Pour comprendre et établir la loi de la valeur, Marx doit d'abord comprendre et établir quelle est la contradiction qui est au cœur du mouvement de la valeur.

En étudiant la société capitaliste de manière matérialiste dialectique, c'est à dire scientifiquement, Marx comprend que c'est dans les marchandises que sont incarnées ces contradictions. Karl Marx est matérialiste, il sait bien que les choses ne viennent pas de nulle part, que les marchandises ne tombent pas du ciel mais sont le produit du travail (comme nous l'avons vue précédemment).

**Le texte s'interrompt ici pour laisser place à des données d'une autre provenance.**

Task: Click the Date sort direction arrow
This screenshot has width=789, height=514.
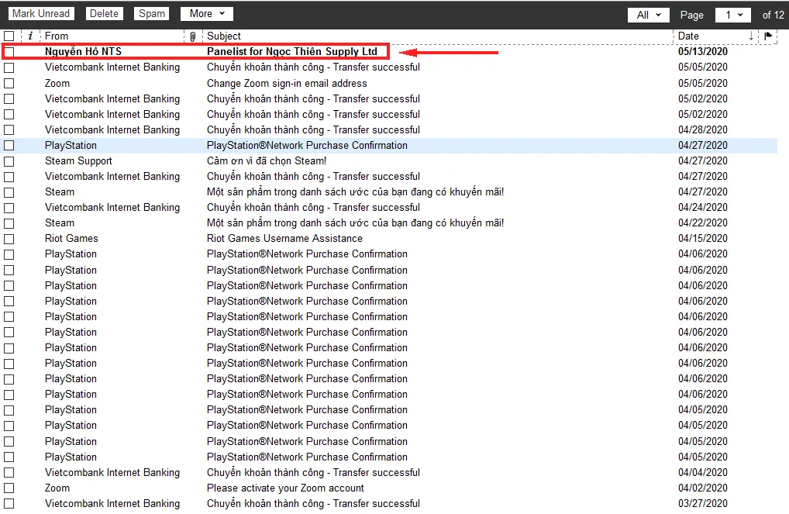Action: [750, 36]

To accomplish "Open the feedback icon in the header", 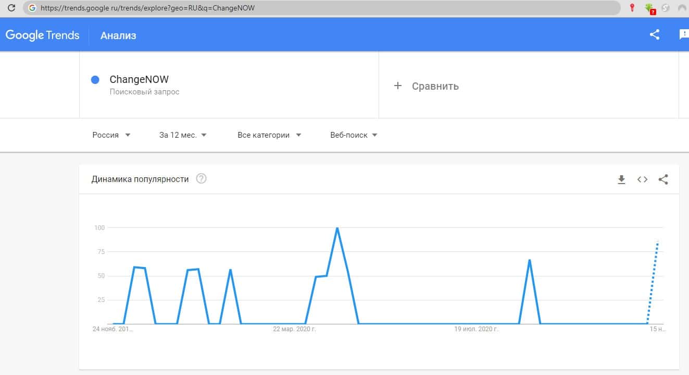I will point(684,35).
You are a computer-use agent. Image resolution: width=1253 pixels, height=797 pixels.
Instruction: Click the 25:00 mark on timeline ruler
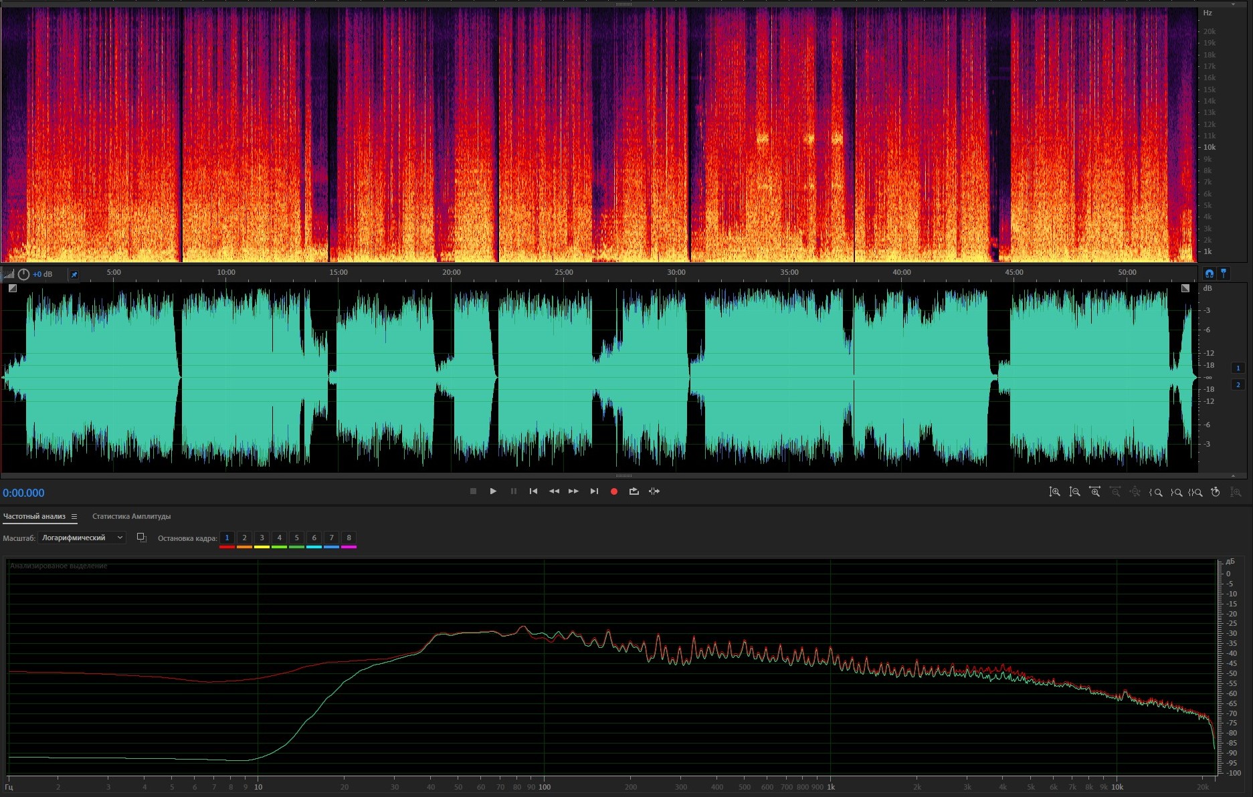click(x=563, y=272)
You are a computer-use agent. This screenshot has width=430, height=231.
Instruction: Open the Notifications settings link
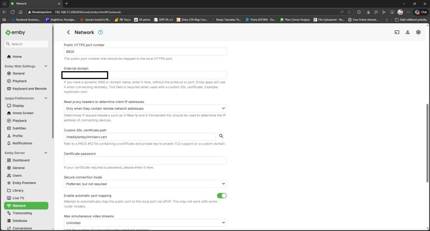point(22,143)
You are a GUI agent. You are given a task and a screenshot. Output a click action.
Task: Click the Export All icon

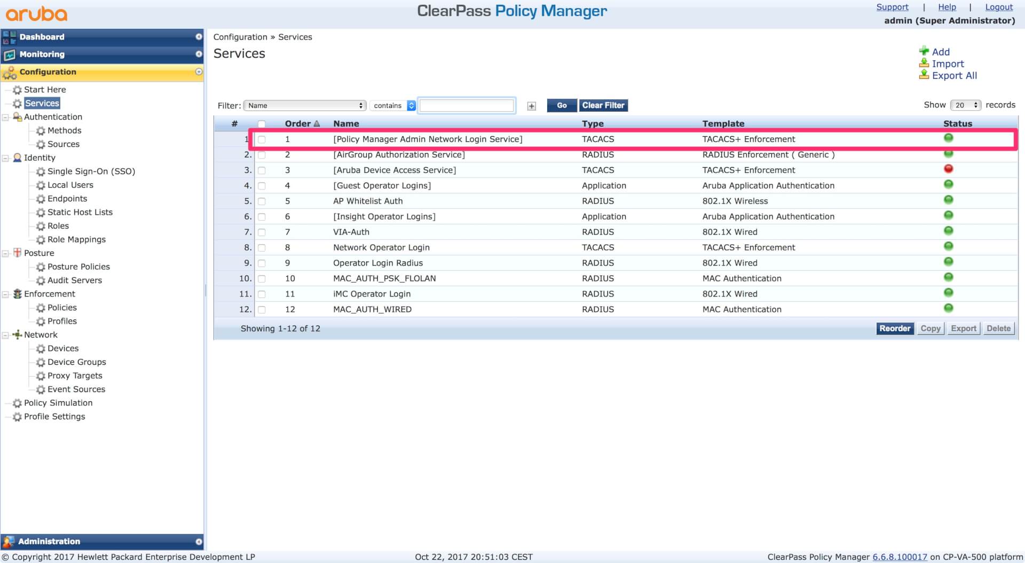[x=924, y=75]
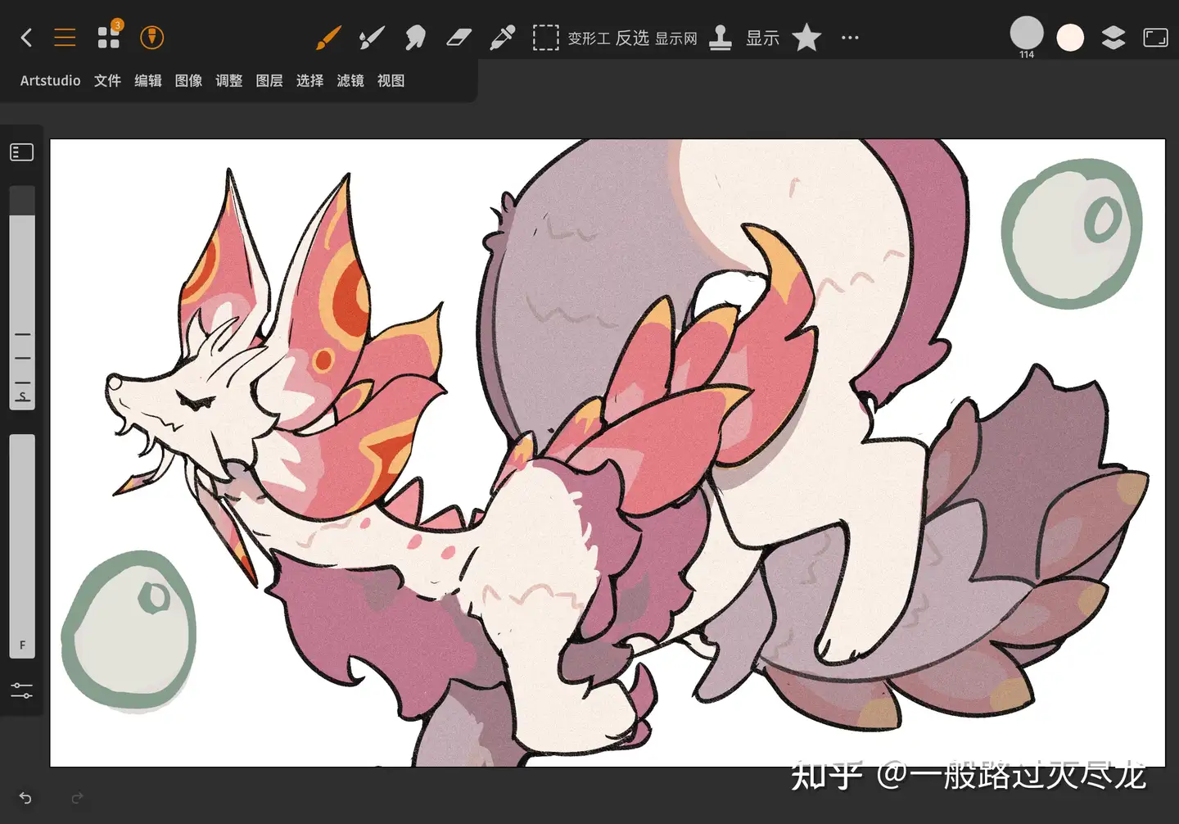Screen dimensions: 1179x824
Task: Click the 反选 invert selection button
Action: (x=632, y=38)
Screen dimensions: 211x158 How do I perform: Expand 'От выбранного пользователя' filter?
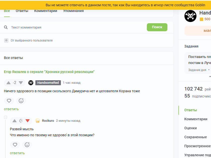pos(7,41)
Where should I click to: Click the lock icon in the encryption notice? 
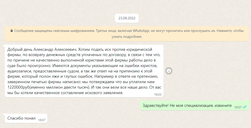tap(12, 31)
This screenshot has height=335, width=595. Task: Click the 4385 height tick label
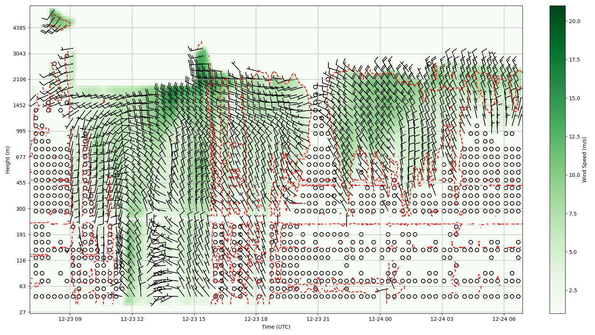point(19,28)
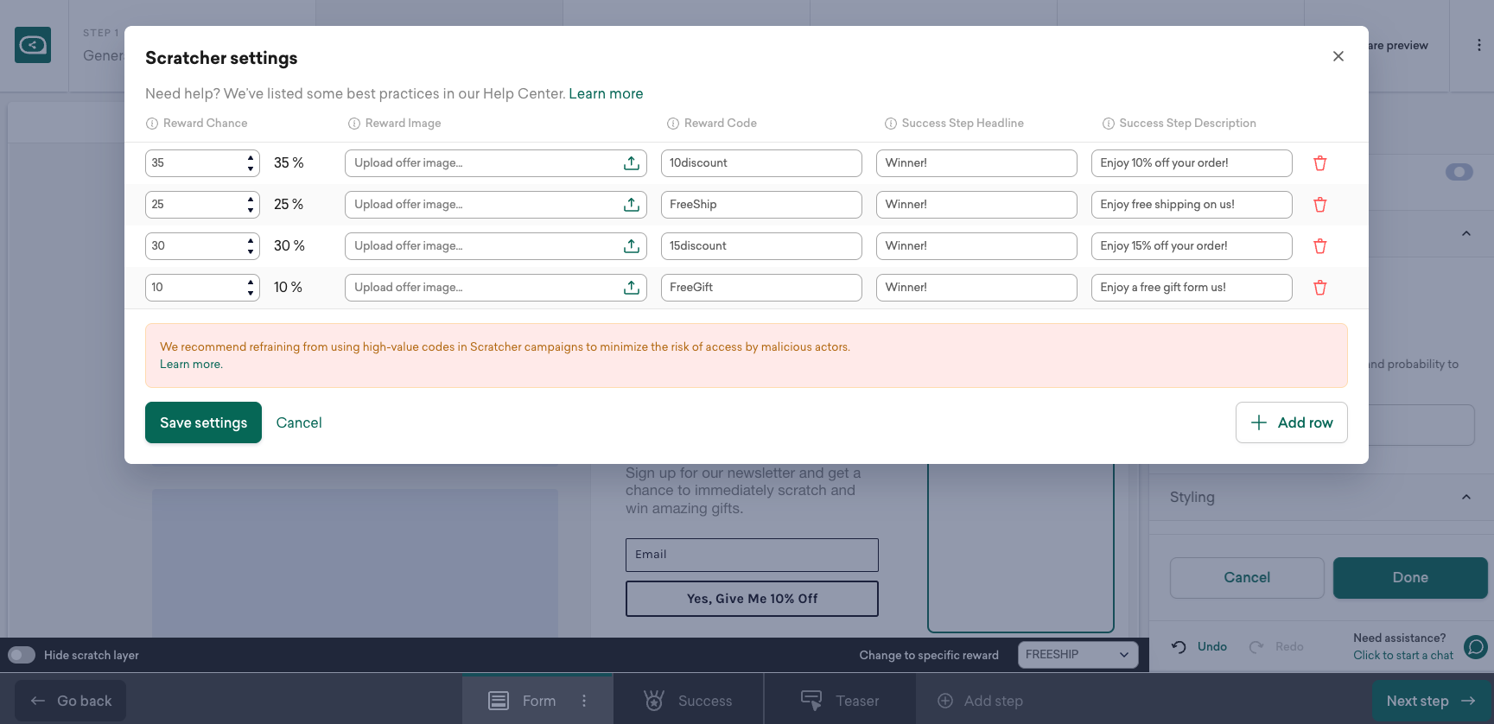This screenshot has height=724, width=1494.
Task: Add a new reward row
Action: tap(1291, 422)
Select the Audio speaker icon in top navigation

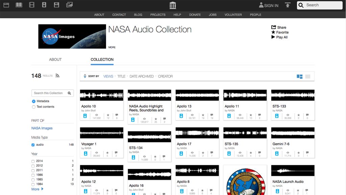(45, 5)
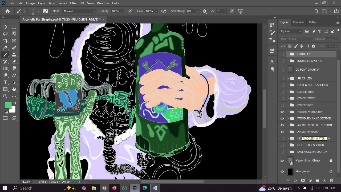The width and height of the screenshot is (341, 192).
Task: Select the Horizontal Type tool
Action: click(5, 82)
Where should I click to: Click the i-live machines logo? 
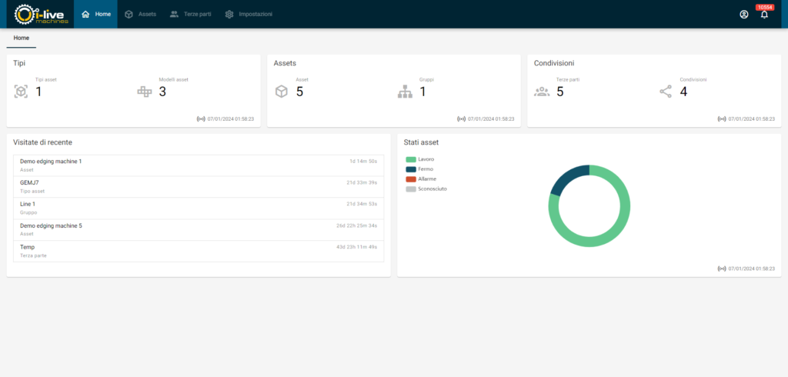[x=42, y=14]
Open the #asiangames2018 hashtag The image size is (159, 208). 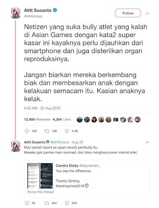[x=70, y=186]
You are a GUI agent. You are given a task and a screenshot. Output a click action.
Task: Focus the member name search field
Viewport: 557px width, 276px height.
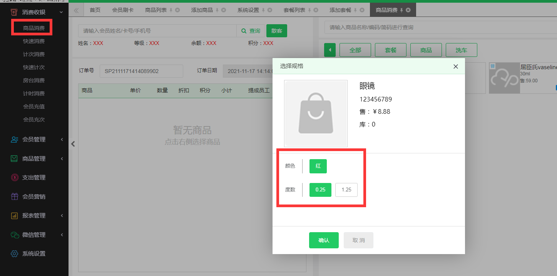[157, 31]
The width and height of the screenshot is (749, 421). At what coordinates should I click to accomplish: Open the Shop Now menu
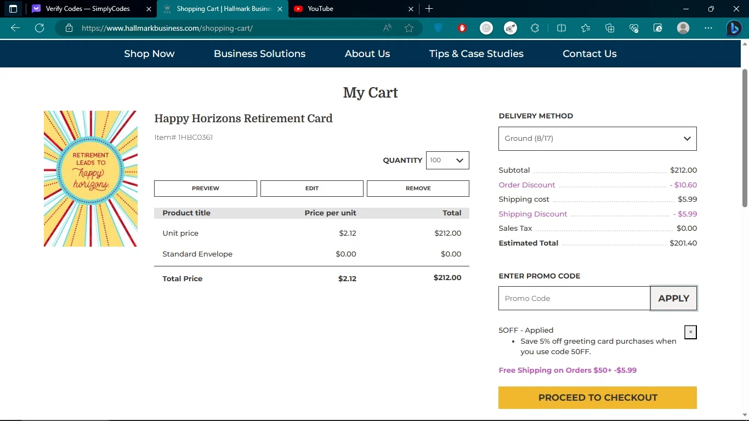[x=149, y=54]
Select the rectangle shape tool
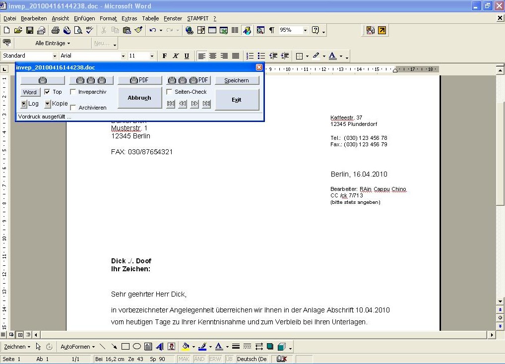 point(126,347)
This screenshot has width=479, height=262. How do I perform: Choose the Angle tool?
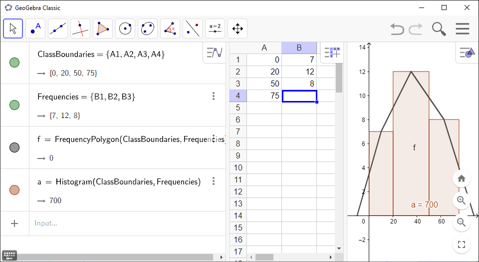coord(170,29)
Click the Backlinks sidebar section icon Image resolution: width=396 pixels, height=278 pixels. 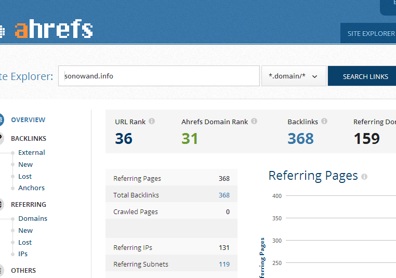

Marx a aussi présenté simplement ce qu'est une marchandise :

"La marchandise est d'abord un objet extérieur, une chose qui par ses propriétés satisfait des besoins humains de n'importe quelle espèce. Que ces besoins aient pour origine l'estomac ou la fantaisie, leur nature ne change rien à l’affaire. Il ne s'agit pas non plus ici de savoir comment ces besoins sont satisfaits, soit immédiatement, si l'objet est un moyen de subsistance, soit par une voie détournée, si c'est un moyen de production."

Il précise ensuite : 

"Chaque chose utile, comme le fer, le papier, etc., peut être considérée sous un double point de vue, celui de la qualité et celui de la quantité. Chacune est un ensemble de propriétés diverses et peut, par conséquent, être utile par différents côtés."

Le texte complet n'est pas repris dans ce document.